ART. 3 - Con il presente Decreto la ditta Impianti Astico S.r.l., si assume ogni responsabilità civile e penale relativa alla gestione e sfruttamento della derivazione d'acqua, nonché gli obblighi contenuti nel Disciplinare datato 8.11.2012 n. 224 di repertorio;

ART. 4 - Il pagamento, del canone annuo pari ad € 6.871,75 (Euro seimilaottocentosettantuno/75) in ragione del canone unitario per l’utilizzo idroelettrico di 31,49 €/kW calcolato ai sensi della vigente normativa e del tasso di inflazione programmato per l’anno 2024 da adeguarsi per le annualità successive.

ART. 5 - Di dare atto che il presente provvedimento è soggetto a pubblicazione ai sensi del D. Lgs. n. 33 del 14.3.2013 e s.m.i.

ART. 6 - Di stabilire che il presente decreto sia pubblicato integralmente nel Bollettino Ufficiale della Regione Veneto.

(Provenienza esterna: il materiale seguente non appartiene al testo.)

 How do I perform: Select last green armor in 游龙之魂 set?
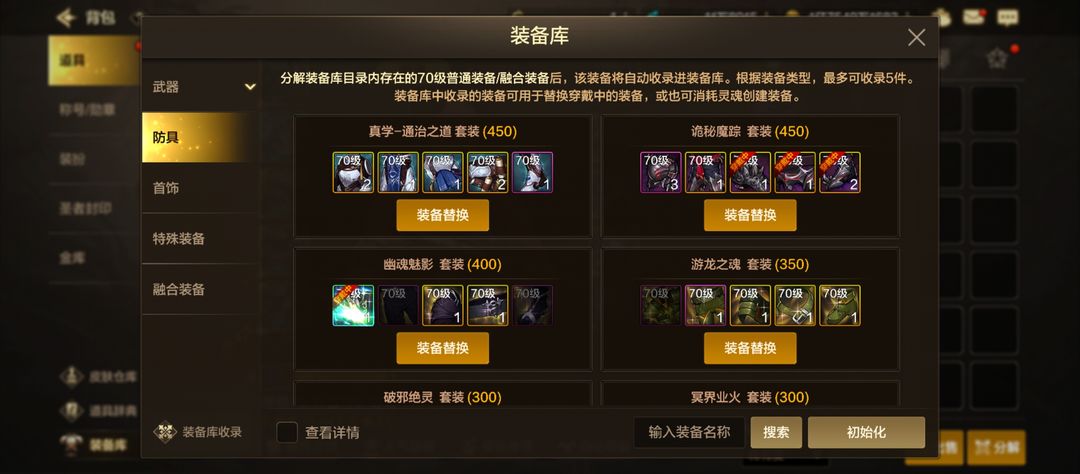coord(840,305)
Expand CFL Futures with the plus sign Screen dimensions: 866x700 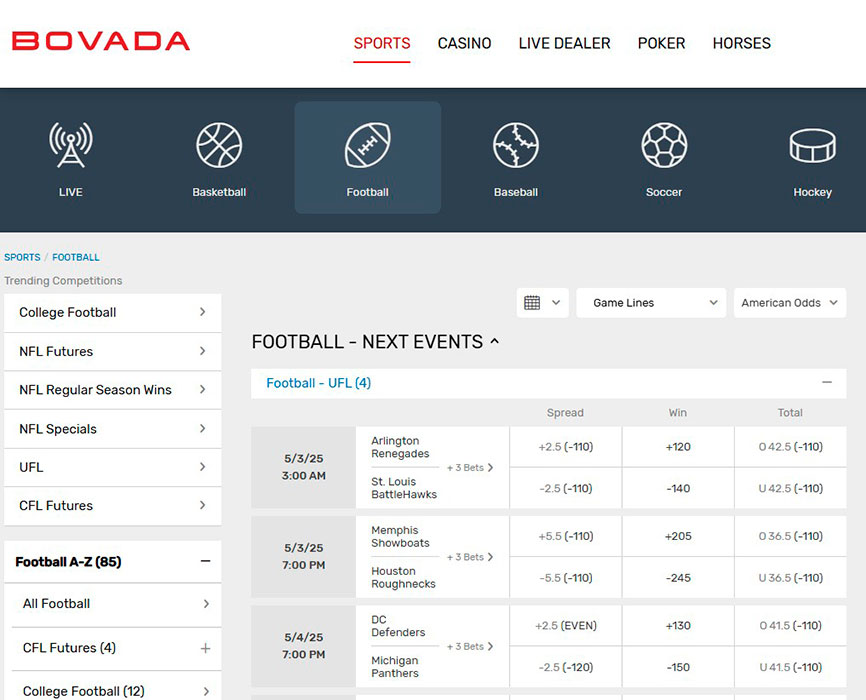click(206, 649)
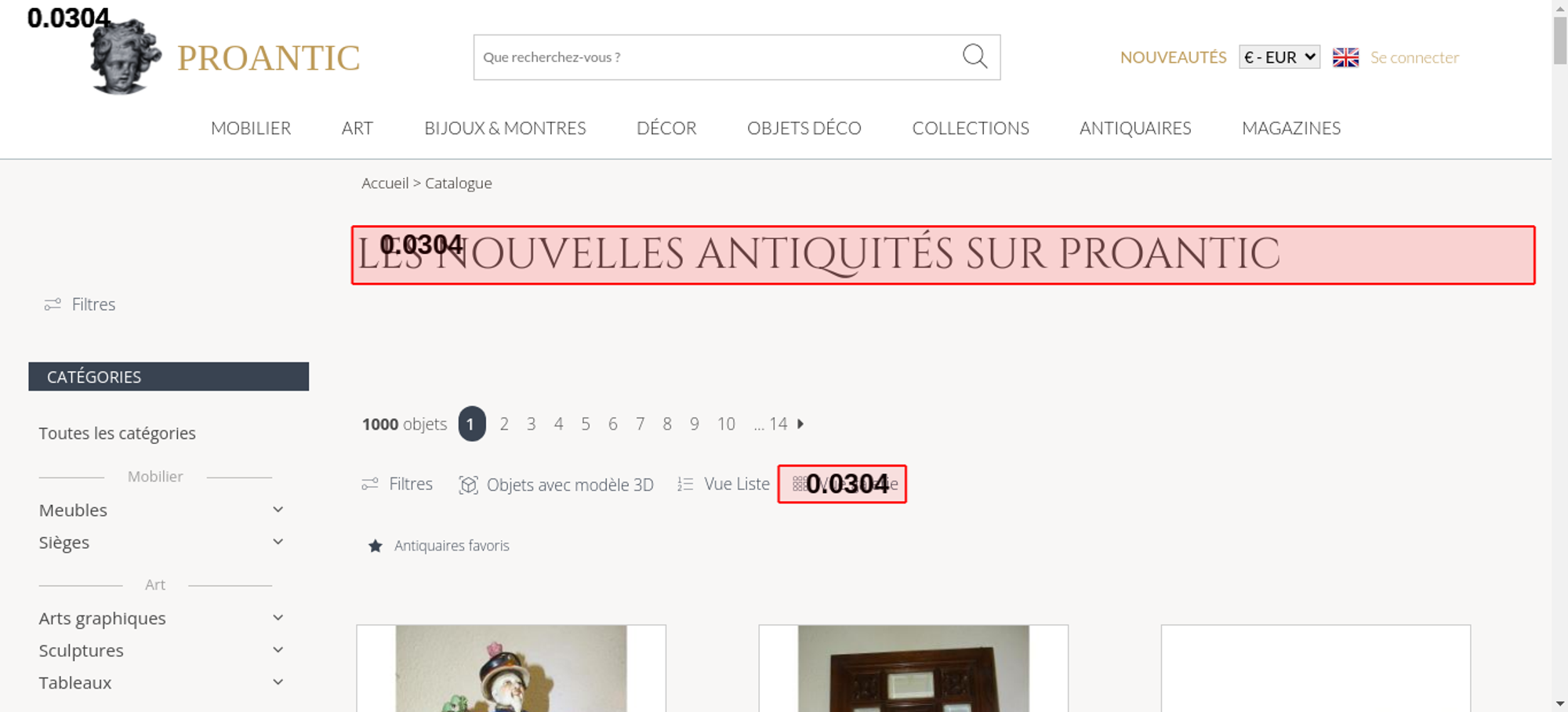Click the Que recherchez-vous search field
The height and width of the screenshot is (712, 1568).
(717, 57)
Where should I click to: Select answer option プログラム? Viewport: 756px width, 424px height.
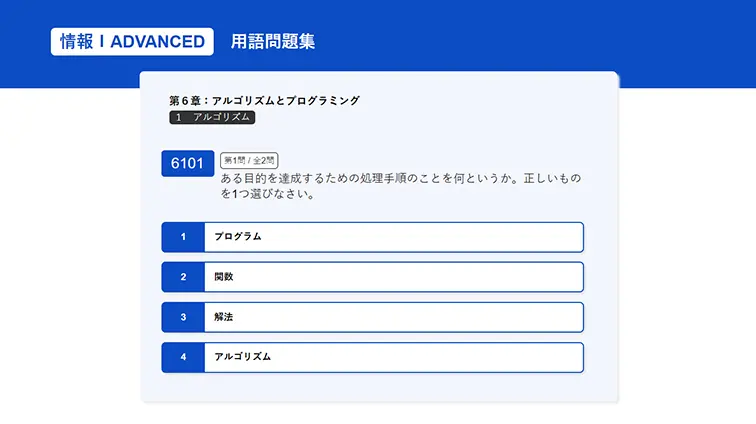coord(393,237)
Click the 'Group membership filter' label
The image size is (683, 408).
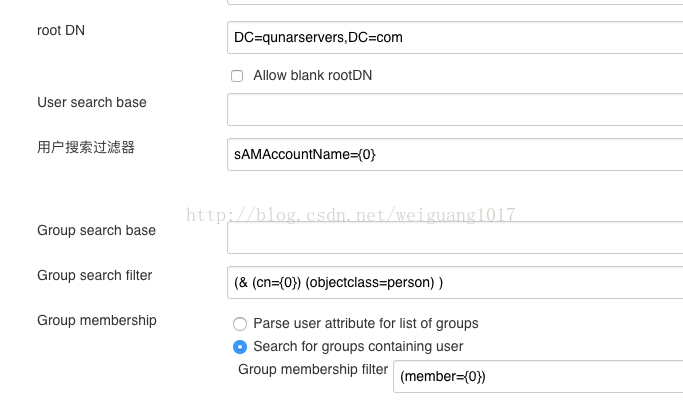coord(313,370)
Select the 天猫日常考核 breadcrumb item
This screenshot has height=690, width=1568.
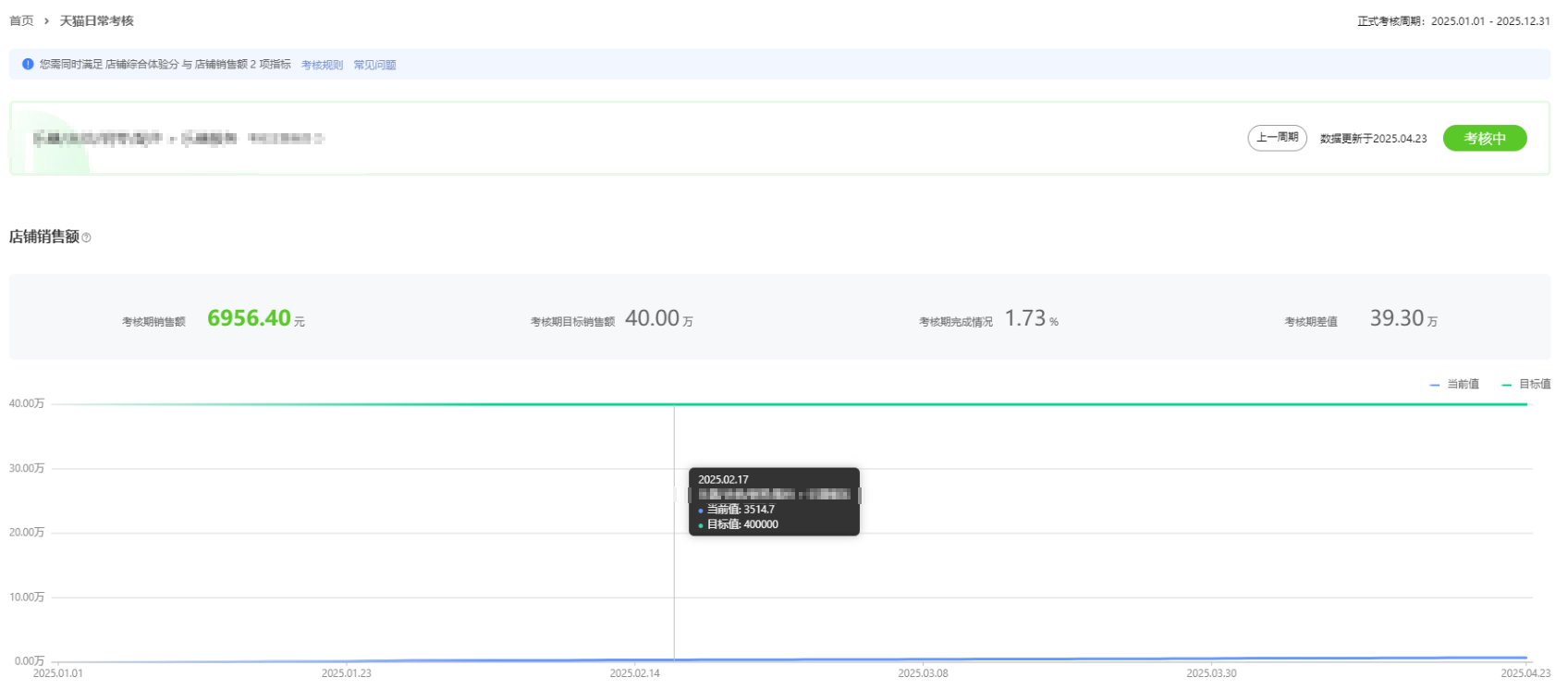97,21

ART. 7 - Avverso il presente provvedimento è ammesso ricorso al Tribunale Superiore delle Acque Pubbliche entro il termine perentorio di 60 giorni dalla pubblicazione del presente decreto nel Bollettino Ufficiale della Regione del Veneto o ricorso straordinario al Capo dello Stato entro 120 giorni dal ricevimento della presente.